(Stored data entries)
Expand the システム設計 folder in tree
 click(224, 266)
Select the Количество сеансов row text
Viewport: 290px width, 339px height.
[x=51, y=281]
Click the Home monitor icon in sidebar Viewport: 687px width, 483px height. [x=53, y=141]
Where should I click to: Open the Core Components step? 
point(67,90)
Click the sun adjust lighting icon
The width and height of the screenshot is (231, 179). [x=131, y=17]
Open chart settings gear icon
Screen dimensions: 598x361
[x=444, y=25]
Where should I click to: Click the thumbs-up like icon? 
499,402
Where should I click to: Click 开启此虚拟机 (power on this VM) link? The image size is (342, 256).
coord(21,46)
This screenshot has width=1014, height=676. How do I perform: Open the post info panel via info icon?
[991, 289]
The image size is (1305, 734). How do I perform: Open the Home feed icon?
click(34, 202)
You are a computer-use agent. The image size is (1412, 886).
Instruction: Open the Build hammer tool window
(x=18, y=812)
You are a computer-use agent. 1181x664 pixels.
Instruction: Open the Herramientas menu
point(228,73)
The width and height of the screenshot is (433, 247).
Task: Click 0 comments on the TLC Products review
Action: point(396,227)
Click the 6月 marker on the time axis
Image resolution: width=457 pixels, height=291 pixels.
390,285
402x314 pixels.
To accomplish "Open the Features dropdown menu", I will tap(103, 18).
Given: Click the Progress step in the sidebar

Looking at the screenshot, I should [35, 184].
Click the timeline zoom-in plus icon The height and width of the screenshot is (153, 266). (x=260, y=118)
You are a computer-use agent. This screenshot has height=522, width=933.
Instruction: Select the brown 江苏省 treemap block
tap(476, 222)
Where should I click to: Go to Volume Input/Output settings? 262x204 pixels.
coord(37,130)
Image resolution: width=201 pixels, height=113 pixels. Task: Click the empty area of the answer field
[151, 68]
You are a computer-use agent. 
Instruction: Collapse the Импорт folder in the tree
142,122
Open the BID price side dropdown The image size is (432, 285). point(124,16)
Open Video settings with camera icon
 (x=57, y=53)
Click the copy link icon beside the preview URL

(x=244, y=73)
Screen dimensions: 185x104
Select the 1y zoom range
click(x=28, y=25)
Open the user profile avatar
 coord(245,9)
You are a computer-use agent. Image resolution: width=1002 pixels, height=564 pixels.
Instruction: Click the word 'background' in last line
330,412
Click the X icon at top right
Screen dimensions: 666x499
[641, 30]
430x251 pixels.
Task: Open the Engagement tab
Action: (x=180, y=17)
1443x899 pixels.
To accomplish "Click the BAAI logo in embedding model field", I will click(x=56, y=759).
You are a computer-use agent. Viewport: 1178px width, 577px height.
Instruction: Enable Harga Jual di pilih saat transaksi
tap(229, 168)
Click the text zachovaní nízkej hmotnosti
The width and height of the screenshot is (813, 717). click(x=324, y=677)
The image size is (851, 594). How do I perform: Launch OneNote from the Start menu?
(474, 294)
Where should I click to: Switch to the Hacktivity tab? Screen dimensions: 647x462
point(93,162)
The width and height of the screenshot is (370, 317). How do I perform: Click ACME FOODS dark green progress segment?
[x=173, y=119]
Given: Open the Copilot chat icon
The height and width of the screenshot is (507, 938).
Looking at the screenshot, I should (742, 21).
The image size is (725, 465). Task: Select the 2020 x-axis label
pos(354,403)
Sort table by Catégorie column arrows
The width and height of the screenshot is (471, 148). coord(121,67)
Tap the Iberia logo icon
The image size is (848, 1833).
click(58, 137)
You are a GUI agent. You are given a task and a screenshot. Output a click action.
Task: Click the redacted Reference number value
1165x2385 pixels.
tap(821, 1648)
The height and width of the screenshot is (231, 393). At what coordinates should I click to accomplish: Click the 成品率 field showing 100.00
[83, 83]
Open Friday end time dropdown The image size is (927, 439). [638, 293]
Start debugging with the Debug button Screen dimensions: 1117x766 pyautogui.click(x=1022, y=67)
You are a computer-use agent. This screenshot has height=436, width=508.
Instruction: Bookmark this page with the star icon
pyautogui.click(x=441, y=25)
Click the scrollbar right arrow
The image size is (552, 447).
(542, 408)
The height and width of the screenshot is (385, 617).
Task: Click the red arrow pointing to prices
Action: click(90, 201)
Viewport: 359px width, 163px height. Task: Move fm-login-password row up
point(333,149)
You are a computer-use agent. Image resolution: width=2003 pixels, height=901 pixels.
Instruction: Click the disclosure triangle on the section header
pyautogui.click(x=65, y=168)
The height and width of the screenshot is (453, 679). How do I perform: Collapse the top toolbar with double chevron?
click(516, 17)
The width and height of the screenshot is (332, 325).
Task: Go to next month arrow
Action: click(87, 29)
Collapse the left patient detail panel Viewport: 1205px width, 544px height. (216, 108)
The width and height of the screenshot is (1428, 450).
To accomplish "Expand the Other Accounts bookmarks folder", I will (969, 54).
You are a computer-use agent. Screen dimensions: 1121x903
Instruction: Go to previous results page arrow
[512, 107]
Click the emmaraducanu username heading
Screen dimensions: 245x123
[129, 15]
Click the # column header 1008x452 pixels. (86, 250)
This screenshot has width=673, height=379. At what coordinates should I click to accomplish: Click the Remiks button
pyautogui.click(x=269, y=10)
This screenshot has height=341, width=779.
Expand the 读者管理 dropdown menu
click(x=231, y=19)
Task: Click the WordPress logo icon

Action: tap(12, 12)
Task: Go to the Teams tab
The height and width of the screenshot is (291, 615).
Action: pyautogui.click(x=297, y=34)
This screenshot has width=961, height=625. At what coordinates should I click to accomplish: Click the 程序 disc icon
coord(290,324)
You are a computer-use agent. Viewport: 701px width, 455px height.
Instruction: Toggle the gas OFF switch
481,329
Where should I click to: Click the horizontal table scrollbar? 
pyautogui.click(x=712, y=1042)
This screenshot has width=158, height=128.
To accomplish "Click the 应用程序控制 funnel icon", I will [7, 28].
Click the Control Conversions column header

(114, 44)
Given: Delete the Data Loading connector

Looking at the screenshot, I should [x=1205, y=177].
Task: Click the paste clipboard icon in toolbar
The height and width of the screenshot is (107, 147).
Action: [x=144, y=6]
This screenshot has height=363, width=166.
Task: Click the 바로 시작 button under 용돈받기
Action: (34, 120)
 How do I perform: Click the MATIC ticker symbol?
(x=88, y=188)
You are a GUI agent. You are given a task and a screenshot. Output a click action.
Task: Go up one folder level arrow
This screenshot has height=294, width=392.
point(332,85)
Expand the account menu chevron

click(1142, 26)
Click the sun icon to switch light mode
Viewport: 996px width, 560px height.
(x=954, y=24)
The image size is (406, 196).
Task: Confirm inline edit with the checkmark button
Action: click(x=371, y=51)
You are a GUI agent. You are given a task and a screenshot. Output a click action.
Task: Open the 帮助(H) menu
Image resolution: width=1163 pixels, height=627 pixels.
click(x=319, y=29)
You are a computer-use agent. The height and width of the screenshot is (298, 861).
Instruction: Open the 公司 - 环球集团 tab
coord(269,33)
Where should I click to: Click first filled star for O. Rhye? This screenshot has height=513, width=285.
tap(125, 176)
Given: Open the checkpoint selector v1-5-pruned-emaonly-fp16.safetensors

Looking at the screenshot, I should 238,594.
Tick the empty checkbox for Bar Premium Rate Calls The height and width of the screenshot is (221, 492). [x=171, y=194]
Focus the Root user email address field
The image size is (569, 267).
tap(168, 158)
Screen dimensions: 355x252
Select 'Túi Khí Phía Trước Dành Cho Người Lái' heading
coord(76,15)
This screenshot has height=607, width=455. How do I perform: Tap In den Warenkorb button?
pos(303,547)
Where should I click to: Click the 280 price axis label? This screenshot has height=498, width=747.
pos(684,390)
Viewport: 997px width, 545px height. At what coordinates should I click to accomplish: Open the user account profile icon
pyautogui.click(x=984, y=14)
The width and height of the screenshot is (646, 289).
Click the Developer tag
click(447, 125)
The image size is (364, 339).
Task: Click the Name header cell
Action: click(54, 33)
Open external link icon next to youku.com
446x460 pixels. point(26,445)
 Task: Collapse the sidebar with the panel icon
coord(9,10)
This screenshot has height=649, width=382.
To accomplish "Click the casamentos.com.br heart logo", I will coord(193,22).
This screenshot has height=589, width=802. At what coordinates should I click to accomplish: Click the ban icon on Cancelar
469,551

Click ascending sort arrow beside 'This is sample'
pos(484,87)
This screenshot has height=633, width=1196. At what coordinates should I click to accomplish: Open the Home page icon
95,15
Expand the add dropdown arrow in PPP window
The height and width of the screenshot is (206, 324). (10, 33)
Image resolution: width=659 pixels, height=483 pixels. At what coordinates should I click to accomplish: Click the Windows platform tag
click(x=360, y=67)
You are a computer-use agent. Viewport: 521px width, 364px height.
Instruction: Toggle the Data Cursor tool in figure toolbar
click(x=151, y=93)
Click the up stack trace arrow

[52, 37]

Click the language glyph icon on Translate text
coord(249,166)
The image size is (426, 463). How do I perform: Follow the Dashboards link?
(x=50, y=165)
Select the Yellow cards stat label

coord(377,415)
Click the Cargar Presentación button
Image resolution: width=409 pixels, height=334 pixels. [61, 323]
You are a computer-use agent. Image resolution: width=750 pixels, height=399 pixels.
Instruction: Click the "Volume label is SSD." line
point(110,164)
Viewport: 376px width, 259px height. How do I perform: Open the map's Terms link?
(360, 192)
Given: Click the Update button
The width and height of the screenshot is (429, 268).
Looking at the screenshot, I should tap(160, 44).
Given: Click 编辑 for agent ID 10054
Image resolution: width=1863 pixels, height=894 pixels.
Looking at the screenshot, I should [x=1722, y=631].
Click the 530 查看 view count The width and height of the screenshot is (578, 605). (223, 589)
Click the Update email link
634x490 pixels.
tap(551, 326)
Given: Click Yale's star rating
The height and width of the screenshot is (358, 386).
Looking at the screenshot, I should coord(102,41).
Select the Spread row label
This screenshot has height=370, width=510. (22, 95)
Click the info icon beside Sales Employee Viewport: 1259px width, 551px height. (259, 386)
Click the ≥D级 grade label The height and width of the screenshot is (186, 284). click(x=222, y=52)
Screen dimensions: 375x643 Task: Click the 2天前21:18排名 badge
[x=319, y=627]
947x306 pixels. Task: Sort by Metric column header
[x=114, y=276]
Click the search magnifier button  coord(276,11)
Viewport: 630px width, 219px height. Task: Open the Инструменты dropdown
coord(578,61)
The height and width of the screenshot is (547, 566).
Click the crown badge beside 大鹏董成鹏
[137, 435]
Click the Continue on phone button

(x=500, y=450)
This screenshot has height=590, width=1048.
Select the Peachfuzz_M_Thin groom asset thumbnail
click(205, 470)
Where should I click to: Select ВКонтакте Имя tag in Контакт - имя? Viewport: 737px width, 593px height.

■ Task to complete
Looking at the data above, return every line from the one with "Click the info" down to the one with "Click the ≥D级", exactly and inclusively.

■ Output below
Click the info icon beside Sales Employee Viewport: 1259px width, 551px height. (259, 386)
Click the ≥D级 grade label The height and width of the screenshot is (186, 284). click(x=222, y=52)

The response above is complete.